Effective and Efficient Mixed Precision Quantization of Speech Foundation Models
Haoning Xu, Zhaoqing Li, Zengrui Jin, Huimeng Wang, Youjun Chen, Guinan Li, Mengzhe Geng, Shujie Hu, Jiajun Deng, Xunying Liu
TL;DR
The paper tackles the challenge of deploying large SSL speech foundation models on resource-constrained devices by proposing a one-stage, joint mixed-precision learning and quantized parameter estimation approach. It employs NAS-based automatic mixed-precision learning with a differentiable supernet and Gumbel-Softmax DARTS to determine layerwise bit-widths, coupled with KL regularization to align quantized students with a full-precision teacher.

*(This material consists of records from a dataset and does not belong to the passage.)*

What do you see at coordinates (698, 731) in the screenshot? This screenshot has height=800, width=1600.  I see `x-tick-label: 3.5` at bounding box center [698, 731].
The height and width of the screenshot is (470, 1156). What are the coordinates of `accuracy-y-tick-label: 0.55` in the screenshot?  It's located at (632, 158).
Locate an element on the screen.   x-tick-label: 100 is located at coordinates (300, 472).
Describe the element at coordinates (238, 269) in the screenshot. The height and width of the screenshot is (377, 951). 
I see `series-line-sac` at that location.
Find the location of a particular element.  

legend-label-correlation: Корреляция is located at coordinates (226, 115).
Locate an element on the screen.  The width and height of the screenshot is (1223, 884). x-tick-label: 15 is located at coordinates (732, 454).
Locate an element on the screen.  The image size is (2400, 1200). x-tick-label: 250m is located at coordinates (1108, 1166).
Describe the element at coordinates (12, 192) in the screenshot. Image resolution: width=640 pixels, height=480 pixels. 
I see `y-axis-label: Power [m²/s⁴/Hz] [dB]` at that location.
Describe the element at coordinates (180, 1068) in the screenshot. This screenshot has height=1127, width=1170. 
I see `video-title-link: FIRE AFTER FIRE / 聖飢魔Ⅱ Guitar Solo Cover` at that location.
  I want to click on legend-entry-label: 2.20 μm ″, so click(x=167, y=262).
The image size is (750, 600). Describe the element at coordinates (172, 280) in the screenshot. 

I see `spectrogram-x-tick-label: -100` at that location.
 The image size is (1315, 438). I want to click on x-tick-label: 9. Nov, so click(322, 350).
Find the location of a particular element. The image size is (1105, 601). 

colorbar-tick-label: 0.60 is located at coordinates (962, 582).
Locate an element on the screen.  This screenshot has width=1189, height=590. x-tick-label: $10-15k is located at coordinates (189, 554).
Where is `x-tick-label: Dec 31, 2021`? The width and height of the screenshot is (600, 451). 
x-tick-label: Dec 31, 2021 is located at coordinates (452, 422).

The method achieves substantial lossless compression gains (e.g., up to 8.6x on HuBERT-large) and improves or maintains WER compared with uniform-precision and two-stage baselines, while reducing system compression time by up to $1.9\times$. Post-quantization fine-tuning (Pass 2) offers additional gains, and the framework demonstrates practical impact for on-device ASR by enabling aggressive quantization without statistically significant performance loss.
Abstract
This paper presents a novel mixed-precision quantization approach for speech foundation models that tightly integrates mixed-precision learning and quantized model parameter estimation into one single model compression stage. Experiments conducted on LibriSpeech dataset with fine-tuned wav2vec2.0-base and HuBERT-large models suggest the resulting mixed-precision quantized models increased the lossless compression ratio by factors up to 1.7x and 1.9x over the respective uniform-precision and two-stage mixed-precision quantized baselines that perform precision learning and model parameters quantization in separate and disjointed stages, while incurring no statistically word error rate (WER) increase over the 32-bit full-precision models. The system compression time of wav2vec2.0-base and HuBERT-large models is reduced by up to 1.9 and 1.5 times over the two-stage mixed-precision baselines, while both produce lower WERs. The best-performing 3.5-bit mixed-precision quantized HuBERT-large model produces a lossless compression ratio of 8.6x over the 32-bit full-precision system.